After converting a site to a new MPLS provider I began to experience about 20% packet loss to that site. There were a lot of things that changed during the migration:
-
Added GRE Tunnels
-
Implemented EIGRP to handle routing all of the LAN subnets
-
Restricted BGP to only handle the WAN, or MPLS, interfaces
These are the troubleshooting steps I took to narrow down the problem:
-
Ping from the tunnel interface at the main site to the tunnel interface at the branch site. 0% Packet Loss
-
Ping from the LAN port on router at the main site to the tunnel interface at the branch site. 0% Packet Loss
-
Ping from the LAN port on router at the main site to the LAN port at the branch site. 0% Packet Loss
-
Ping from a client at the main site to the tunnel interface at the branch site. 0% Packet Loss
-
Ping from a client at the main site to a client at the branch site. ~20% Packet Loss
-
Ping from the LAN port on router at the main site to a client at the branch site. ~20% Packet Loss
-
Ping from the tunnel interface at the main site to a client at the branch site. ~20% Packet Loss
This process seemingly narrowed it down to the problem originating at the branch site. I checked for negotiation errors in the logs of the switch and the routers. BGP appeared to be working fine because the peer was up and I was receiving all the routes that I expected. The ping loss seemed to be very random. I then decided to enable debugging on the router and start a continuous ping from a client at the main site to a client at the branch site. I quickly noticed that every time I saw packet loss, I also so a BGP error message being logged. There were a few different error messages that were being populated and each caused different amounts of ping loss.
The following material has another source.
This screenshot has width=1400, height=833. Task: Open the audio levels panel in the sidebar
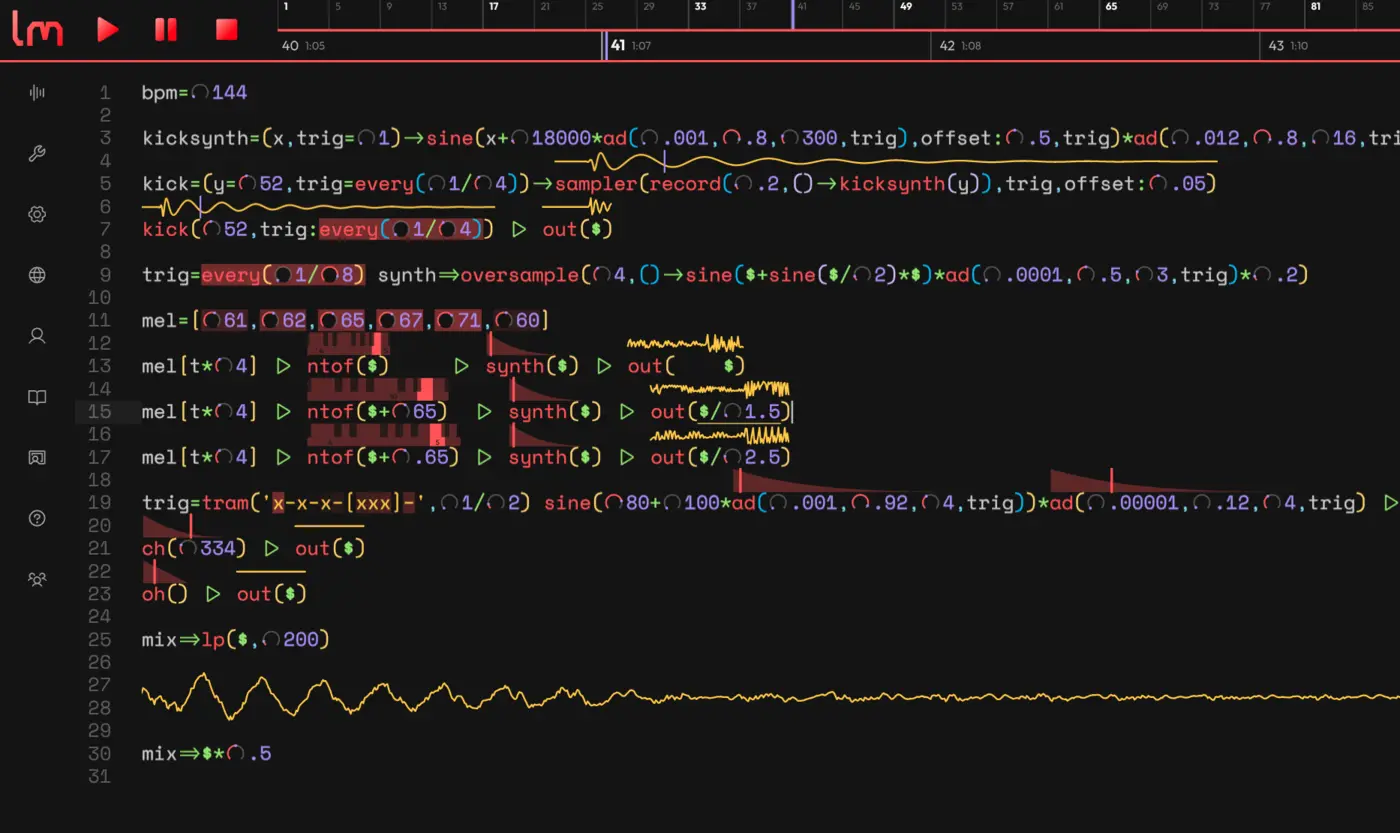point(37,92)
Apparently, the ping loss wasn’t as random as I thought! After speaking with a coworker about the BGP turn up he was currently doing with another customer, he suggested that I needed to add a static route to the branch router for the BGP peer. Everything began working! So, to make a long story short, it is best to have a specific static route added for a BGP peer if that peer isn’t directly connected. Even if that static route has the same next-hop as the default route.